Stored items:
* * *

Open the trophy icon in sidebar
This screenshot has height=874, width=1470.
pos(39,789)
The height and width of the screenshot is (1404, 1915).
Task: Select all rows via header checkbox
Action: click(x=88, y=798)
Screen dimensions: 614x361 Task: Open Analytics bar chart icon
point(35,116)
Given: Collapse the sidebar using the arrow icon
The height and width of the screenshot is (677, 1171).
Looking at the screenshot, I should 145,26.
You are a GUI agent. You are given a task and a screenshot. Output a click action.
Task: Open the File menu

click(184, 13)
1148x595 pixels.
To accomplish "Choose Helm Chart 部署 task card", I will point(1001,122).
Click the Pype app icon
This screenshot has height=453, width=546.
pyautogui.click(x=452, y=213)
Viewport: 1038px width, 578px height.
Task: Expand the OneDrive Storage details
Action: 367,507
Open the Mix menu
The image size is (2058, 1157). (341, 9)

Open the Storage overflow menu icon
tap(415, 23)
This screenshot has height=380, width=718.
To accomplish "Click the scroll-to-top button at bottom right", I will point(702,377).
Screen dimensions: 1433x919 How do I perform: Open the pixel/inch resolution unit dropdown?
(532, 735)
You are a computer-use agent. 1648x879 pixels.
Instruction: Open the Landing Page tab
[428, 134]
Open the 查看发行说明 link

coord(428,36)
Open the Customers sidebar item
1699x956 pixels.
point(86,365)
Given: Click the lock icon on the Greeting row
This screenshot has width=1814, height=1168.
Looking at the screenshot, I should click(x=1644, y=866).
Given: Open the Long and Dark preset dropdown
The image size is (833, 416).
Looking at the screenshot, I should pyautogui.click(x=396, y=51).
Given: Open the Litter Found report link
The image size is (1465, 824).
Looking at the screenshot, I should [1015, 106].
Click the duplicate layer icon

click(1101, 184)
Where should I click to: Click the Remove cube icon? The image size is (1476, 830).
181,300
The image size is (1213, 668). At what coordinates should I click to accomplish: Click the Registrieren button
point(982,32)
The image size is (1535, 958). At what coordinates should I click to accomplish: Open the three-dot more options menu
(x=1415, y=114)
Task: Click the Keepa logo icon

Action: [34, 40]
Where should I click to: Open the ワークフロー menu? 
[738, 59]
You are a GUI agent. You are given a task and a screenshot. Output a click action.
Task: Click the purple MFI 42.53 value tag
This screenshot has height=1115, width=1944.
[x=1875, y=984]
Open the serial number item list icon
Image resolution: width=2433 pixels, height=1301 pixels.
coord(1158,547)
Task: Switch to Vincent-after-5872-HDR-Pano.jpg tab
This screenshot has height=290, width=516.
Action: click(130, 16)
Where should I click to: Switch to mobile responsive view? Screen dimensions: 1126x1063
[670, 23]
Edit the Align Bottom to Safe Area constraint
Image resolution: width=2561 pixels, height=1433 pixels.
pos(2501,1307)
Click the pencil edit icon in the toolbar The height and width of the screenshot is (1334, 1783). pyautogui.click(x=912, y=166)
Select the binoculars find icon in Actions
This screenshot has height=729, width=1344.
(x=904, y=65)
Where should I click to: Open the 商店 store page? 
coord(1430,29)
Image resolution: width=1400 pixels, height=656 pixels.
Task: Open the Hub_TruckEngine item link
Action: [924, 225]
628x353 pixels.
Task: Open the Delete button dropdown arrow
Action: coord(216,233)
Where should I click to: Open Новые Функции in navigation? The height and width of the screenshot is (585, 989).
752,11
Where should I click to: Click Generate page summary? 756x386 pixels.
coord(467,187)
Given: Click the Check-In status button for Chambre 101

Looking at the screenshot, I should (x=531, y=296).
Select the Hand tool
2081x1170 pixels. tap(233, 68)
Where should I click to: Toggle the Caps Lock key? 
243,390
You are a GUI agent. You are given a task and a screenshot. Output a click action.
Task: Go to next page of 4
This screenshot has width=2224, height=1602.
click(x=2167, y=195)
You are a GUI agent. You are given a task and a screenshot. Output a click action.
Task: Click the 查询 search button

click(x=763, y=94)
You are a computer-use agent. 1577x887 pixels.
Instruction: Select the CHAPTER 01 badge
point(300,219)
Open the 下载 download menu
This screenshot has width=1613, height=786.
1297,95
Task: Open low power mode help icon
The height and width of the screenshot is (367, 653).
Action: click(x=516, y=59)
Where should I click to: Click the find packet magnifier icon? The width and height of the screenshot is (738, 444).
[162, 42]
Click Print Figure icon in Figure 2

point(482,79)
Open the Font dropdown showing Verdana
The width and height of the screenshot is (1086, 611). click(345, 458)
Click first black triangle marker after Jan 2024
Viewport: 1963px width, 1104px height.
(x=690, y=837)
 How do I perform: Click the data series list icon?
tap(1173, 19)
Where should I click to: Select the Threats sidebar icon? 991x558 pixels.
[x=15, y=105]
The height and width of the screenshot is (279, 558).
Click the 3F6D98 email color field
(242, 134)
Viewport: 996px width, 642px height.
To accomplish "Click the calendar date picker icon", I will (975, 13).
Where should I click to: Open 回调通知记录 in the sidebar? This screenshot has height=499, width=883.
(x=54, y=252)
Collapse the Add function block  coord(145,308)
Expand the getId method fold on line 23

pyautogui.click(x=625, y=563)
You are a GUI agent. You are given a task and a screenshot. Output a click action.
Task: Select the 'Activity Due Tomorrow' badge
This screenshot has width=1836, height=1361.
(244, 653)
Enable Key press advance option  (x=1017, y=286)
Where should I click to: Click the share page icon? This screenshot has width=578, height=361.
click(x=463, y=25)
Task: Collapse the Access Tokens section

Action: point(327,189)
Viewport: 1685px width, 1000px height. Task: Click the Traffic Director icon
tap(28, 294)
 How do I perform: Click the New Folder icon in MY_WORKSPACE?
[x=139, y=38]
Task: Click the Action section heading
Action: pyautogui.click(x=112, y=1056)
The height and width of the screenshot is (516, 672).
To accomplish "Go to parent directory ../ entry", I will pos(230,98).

* * *

Task description: Gather each line of the records holding the string "computer".

Output of the task:
You are a computer-use agent. 1648x879 pixels.
You are a computer-use agent. 1577x887 pixels.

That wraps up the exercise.